▶ About this task
Every line of the entries below that includes "anzeigen" belongs in the answer, copied as written.

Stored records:
--- START ---
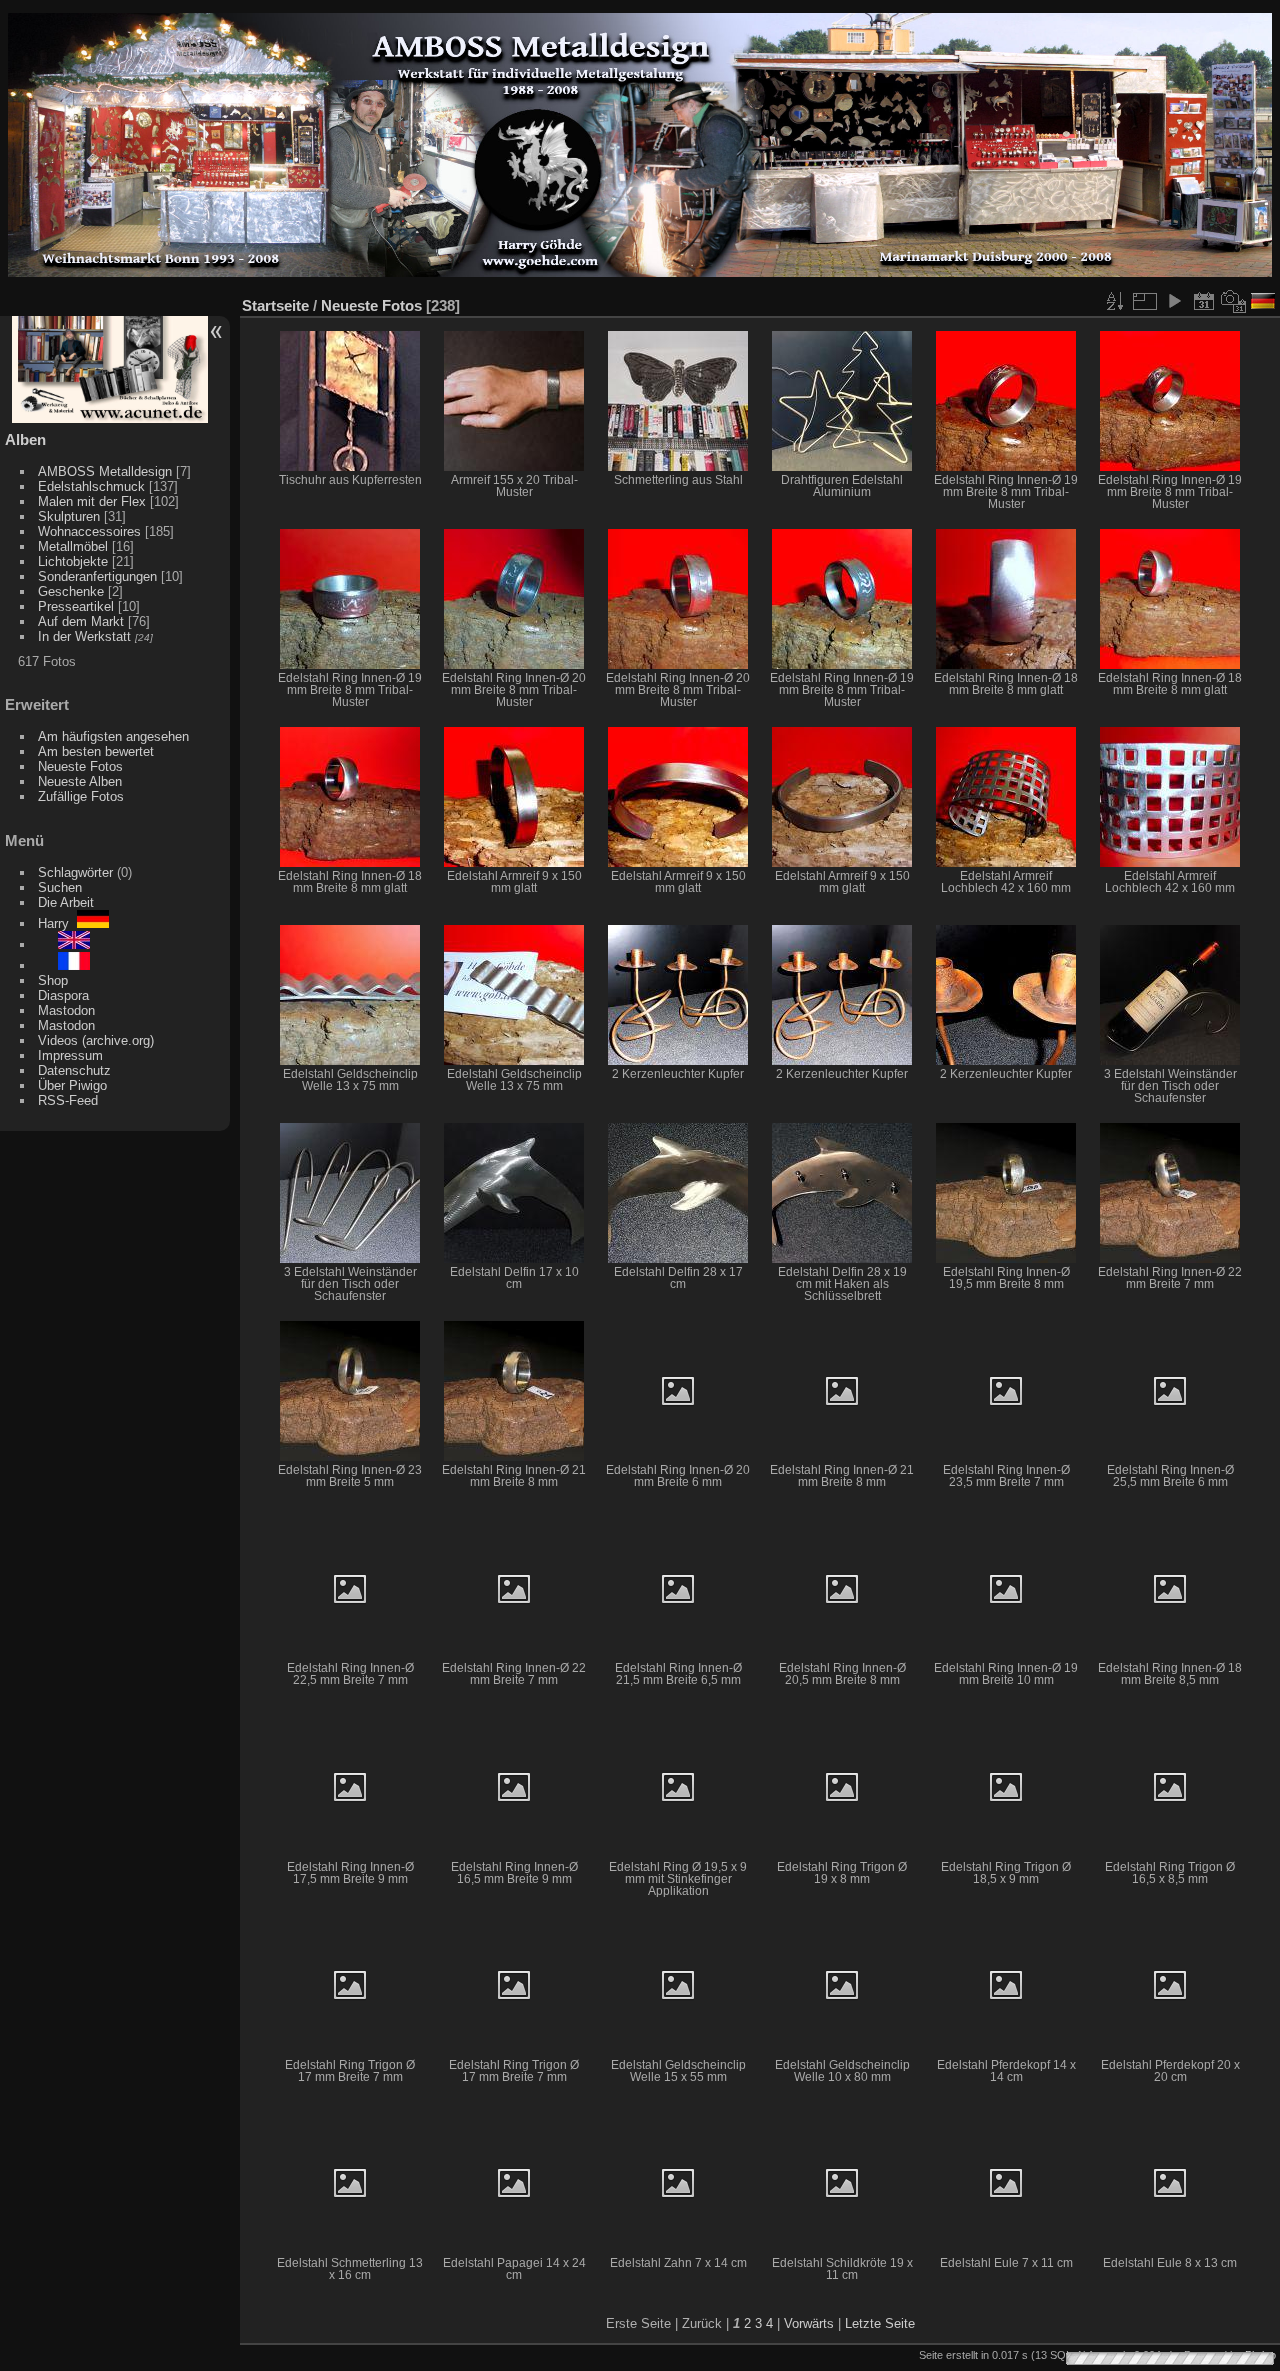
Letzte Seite (880, 2323)
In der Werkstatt (84, 636)
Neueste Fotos (80, 766)
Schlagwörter (75, 872)
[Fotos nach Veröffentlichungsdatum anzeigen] (1204, 301)
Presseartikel (76, 606)
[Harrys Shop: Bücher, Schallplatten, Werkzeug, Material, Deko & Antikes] (110, 418)
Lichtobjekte (73, 561)
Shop (53, 980)
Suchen (60, 887)
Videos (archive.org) (96, 1040)
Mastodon (66, 1010)
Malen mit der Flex (92, 501)
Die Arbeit (66, 902)
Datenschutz (74, 1070)
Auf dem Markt (81, 621)
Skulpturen (69, 516)
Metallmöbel (73, 546)
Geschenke (71, 591)
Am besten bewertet (96, 751)
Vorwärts (809, 2323)
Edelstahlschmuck (91, 486)
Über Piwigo (72, 1085)
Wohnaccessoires (89, 531)
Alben (25, 439)
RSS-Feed (68, 1100)
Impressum (70, 1055)
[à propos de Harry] (64, 965)
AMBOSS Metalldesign (105, 471)
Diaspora (63, 995)
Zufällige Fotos (81, 796)
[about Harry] (64, 944)
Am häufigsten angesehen (113, 736)
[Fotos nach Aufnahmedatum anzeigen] (1234, 301)
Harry (57, 923)
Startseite (275, 305)
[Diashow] (1174, 301)
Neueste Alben (80, 781)
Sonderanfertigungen (97, 576)
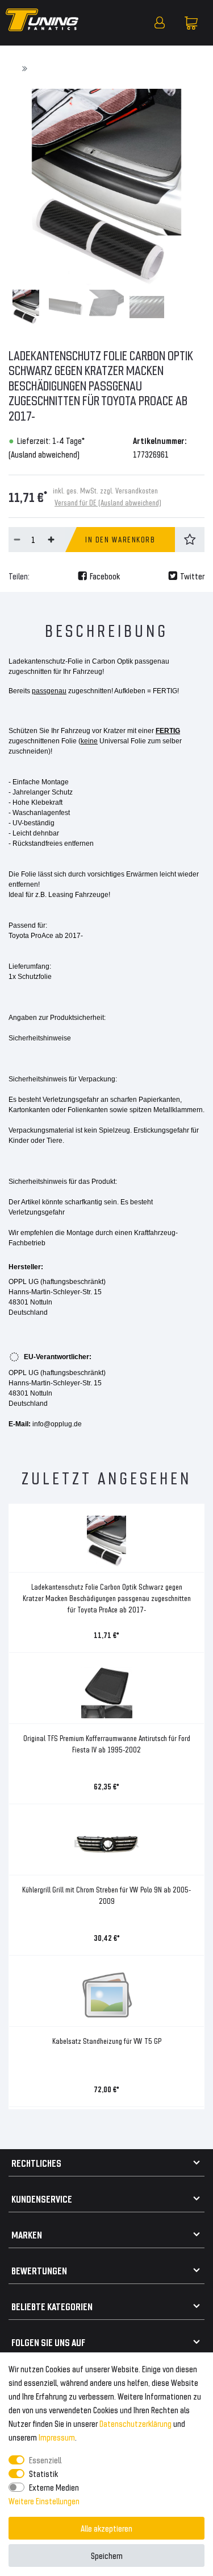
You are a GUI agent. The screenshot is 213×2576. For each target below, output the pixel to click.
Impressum (57, 2436)
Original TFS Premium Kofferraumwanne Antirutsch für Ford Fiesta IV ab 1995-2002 (106, 1743)
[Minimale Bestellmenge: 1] (17, 539)
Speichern (107, 2555)
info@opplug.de (57, 1424)
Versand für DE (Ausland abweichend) (108, 502)
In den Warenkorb (120, 539)
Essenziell (45, 2459)
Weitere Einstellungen (44, 2500)
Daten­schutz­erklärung (135, 2423)
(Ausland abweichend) (44, 453)
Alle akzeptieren (106, 2527)
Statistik (43, 2473)
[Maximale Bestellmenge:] (51, 539)
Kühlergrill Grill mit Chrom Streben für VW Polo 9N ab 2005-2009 (106, 1895)
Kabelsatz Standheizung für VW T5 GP (106, 2041)
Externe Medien (54, 2487)
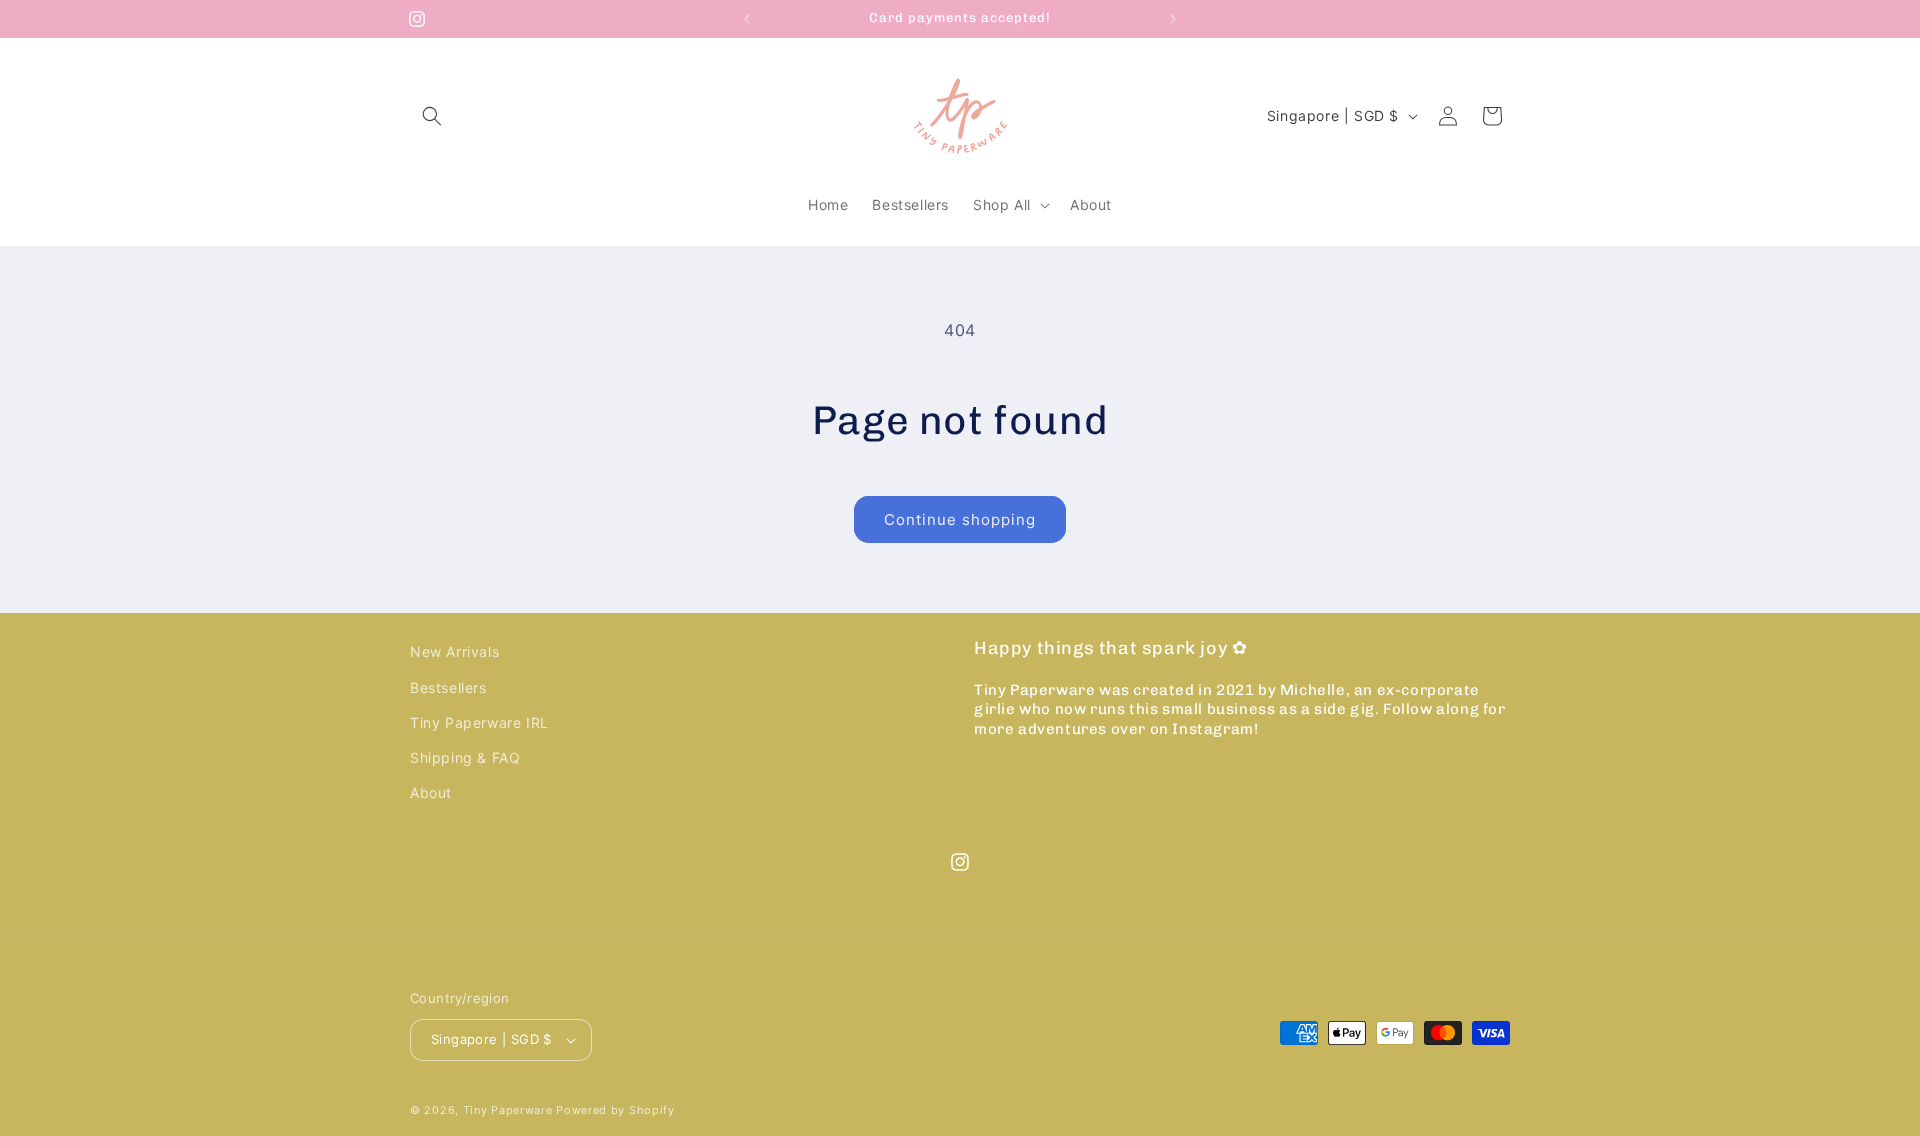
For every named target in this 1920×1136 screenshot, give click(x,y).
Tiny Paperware (508, 1110)
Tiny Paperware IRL (479, 722)
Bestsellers (448, 687)
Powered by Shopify (615, 1110)
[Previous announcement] (747, 19)
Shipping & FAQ (465, 757)
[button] (432, 116)
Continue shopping (960, 519)
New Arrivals (454, 651)
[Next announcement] (1173, 19)
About (431, 792)
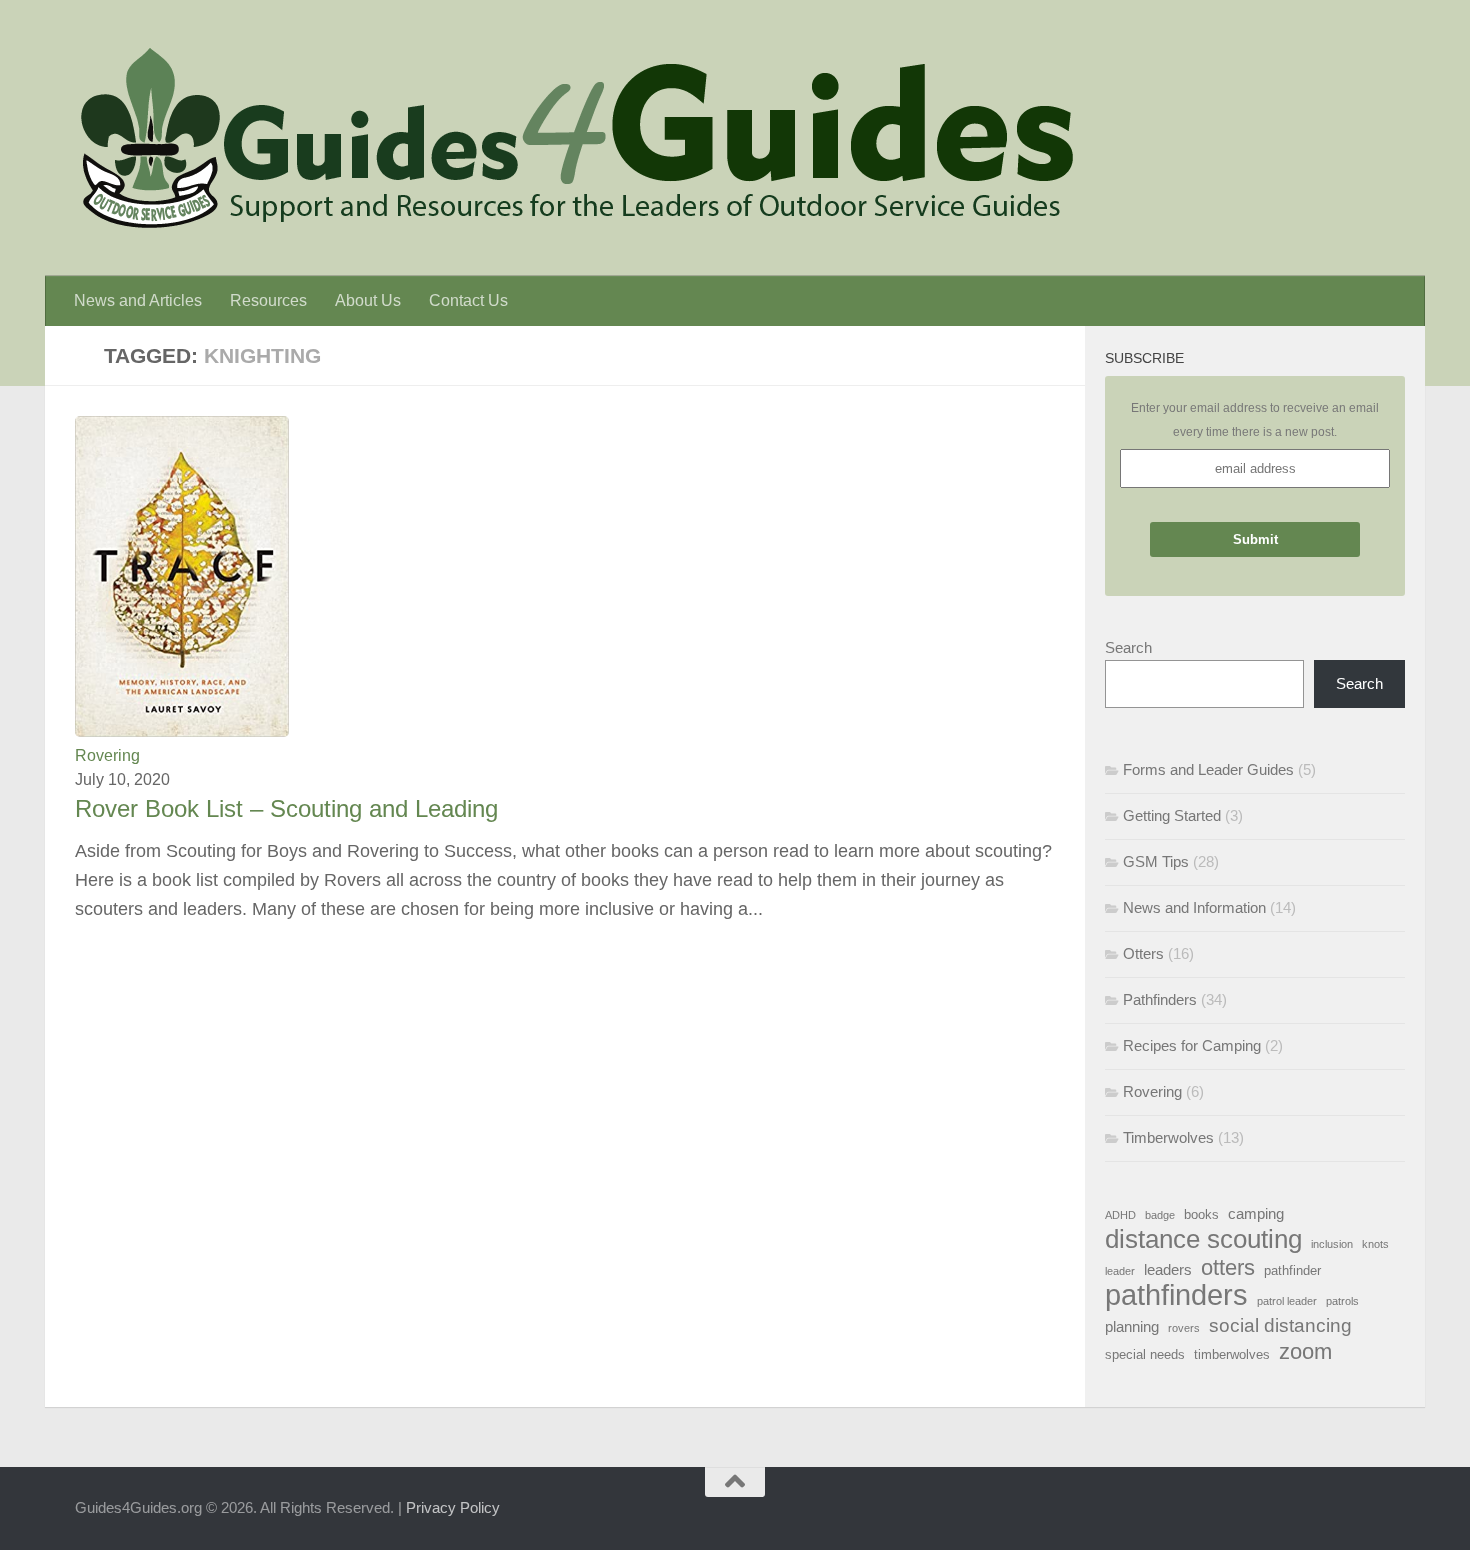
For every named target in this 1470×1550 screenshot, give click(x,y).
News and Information (1194, 907)
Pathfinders (1160, 999)
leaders (1168, 1269)
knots (1375, 1244)
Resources (268, 300)
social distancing (1280, 1325)
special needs (1145, 1354)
--- END ---
▶ Answer to this task
[Fotos nach Veröffentlichungsdatum anzeigen] (1204, 301)
[Fotos nach Aufnahmedatum anzeigen] (1234, 301)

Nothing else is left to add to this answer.